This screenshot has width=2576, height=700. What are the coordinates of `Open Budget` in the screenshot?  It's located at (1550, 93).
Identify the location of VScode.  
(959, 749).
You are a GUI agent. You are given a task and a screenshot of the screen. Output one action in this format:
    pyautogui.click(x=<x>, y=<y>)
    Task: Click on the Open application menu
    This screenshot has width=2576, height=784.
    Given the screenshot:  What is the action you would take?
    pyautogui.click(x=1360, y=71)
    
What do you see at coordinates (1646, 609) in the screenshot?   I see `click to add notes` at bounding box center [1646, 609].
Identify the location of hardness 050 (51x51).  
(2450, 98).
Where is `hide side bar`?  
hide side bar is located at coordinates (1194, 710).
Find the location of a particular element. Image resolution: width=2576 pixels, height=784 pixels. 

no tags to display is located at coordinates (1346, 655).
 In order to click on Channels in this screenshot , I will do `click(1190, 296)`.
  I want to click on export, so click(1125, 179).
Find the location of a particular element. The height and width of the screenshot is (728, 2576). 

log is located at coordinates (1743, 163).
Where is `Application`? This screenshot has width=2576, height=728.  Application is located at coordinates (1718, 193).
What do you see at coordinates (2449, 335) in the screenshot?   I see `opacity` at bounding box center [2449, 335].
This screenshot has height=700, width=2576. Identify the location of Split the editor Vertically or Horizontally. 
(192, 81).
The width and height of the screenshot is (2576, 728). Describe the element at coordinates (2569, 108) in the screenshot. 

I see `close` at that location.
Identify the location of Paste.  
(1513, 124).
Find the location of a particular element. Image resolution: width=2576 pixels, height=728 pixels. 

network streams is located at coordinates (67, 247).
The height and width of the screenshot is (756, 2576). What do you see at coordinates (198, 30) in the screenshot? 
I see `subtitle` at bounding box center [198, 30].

What needs to be done: Rewrite all of the entries above as a numbered list, dropping any blank lines.

Task output:
1. This screenshot has width=2576, height=700. What are the coordinates of `Open Budget` in the screenshot?  It's located at (1550, 93).
2. Identify the location of VScode.  
3. (959, 749).
4. You are a GUI agent. You are given a task and a screenshot of the screen. Output one action in this format:
5.     pyautogui.click(x=<x>, y=<y>)
6.     Task: Click on the Open application menu
7.     This screenshot has width=2576, height=784.
8.     Given the screenshot:  What is the action you would take?
9.     pyautogui.click(x=1360, y=71)
10. What do you see at coordinates (1646, 609) in the screenshot?   I see `click to add notes` at bounding box center [1646, 609].
11. Identify the location of hardness 050 (51x51).  
12. (2450, 98).
13. Where is `hide side bar`?  
14. hide side bar is located at coordinates (1194, 710).
15. Find the location of a particular element. Image resolution: width=2576 pixels, height=784 pixels. 
16. no tags to display is located at coordinates (1346, 655).
17.  In order to click on Channels in this screenshot , I will do `click(1190, 296)`.
18.   I want to click on export, so click(1125, 179).
19. Find the location of a particular element. The height and width of the screenshot is (728, 2576). 
20. log is located at coordinates (1743, 163).
21. Where is `Application`? This screenshot has width=2576, height=728.  Application is located at coordinates (1718, 193).
22. What do you see at coordinates (2449, 335) in the screenshot?   I see `opacity` at bounding box center [2449, 335].
23. This screenshot has height=700, width=2576. Identify the location of Split the editor Vertically or Horizontally. 
24. (192, 81).
25. The width and height of the screenshot is (2576, 728). Describe the element at coordinates (2569, 108) in the screenshot. 
26. I see `close` at that location.
27. Identify the location of Paste.  
28. (1513, 124).
29. Find the location of a particular element. Image resolution: width=2576 pixels, height=728 pixels. 
30. network streams is located at coordinates (67, 247).
31. The height and width of the screenshot is (756, 2576). What do you see at coordinates (198, 30) in the screenshot? 
32. I see `subtitle` at bounding box center [198, 30].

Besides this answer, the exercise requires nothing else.